James Anaya, the Special Rapporteur on the rights of indigenous peoples, said in
a news release that he has been in touch with the Canadian Government to voice
his deep concern about the conditions of the Attawapiskat First Nation, which he
said exemplifies the conditions of many aboriginal communities in the country.

The Attawapiskat First Nation is a remote community in northern Ontario
comprised of about 1,800 members. Mr. Anaya noted that the poor living
conditions are particularly serious as winter approaches the area, which faces
winter temperatures as low as minus 28 degrees Celsius.

“The social and economic situation of the Attawapiskat seems to represent the
condition of many First Nation communities living on reserves throughout Canada,
which is allegedly akin to Third World conditions,” he stated.

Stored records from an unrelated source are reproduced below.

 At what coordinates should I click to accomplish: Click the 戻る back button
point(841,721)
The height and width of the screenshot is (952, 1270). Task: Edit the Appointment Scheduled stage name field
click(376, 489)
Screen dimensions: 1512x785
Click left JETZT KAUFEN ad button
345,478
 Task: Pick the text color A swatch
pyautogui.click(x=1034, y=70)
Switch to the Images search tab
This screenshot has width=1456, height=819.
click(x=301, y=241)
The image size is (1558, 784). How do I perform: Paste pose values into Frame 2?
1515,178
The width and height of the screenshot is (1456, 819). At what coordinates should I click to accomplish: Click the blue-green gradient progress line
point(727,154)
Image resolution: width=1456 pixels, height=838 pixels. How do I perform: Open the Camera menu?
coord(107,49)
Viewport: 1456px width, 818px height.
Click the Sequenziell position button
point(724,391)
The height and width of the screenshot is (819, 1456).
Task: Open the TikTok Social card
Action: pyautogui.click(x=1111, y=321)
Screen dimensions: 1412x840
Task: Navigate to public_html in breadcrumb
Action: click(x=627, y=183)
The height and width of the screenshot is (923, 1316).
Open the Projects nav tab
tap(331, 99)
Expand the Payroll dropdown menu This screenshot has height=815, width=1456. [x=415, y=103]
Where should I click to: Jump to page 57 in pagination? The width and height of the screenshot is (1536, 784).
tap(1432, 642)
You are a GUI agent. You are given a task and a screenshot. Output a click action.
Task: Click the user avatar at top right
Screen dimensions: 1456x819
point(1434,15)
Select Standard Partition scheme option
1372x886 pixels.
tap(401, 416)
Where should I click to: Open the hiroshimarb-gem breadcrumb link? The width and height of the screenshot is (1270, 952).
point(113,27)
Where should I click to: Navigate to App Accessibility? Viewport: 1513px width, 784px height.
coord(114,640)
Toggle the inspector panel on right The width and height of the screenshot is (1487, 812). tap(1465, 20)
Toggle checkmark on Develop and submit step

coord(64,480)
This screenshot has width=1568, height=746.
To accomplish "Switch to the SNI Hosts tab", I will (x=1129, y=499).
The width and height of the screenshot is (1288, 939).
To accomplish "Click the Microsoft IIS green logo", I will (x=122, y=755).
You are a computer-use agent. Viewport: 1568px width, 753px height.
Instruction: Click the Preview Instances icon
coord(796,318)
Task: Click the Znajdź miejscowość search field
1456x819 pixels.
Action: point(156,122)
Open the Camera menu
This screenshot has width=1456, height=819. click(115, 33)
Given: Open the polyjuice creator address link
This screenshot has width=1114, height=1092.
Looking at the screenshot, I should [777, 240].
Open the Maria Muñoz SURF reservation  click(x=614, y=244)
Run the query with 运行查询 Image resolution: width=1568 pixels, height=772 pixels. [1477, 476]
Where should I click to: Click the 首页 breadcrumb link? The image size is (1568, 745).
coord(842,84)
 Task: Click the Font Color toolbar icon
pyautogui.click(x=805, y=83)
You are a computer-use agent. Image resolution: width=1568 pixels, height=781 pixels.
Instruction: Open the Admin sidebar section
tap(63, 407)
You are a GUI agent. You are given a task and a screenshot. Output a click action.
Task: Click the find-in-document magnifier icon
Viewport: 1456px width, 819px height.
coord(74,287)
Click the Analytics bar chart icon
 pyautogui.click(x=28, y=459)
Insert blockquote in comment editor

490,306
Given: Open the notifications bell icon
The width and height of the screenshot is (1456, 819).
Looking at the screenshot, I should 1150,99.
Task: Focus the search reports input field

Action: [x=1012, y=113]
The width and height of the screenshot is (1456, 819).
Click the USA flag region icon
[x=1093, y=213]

“Yet, this situation is not representative of non-aboriginal communities in
Canada, a country with overall human rights indicators scoring among the top of
all countries of the world.

“Aboriginal communities face vastly higher poverty rights, and poorer health,
education, employment rates as compared to non-aboriginal people,” said the
expert.

In a communication sent to Canadian authorities yesterday, Mr. Anaya asked the
Government to provide details regarding official programmes in place to address
the disparate social and economic conditions of First Nations communities, as
well as the disparate social and economic conditions between and among First
Nation communities.

“I will be monitoring closely the situation of the Attawapiskat First Nation and
other aboriginal communities in Canada, keeping an open dialogue with the
Government and all stakeholders to promote good practices, including new laws,
government programmes, and constructive agreements between indigenous peoples
and states, and to implement international standards concerning the rights of
indigenous peoples,” said the expert.

Mr. Anaya has served as Special Rapporteur since March 2008. He reports to the
UN Human Rights Council in Geneva in an independent and unpaid capacity.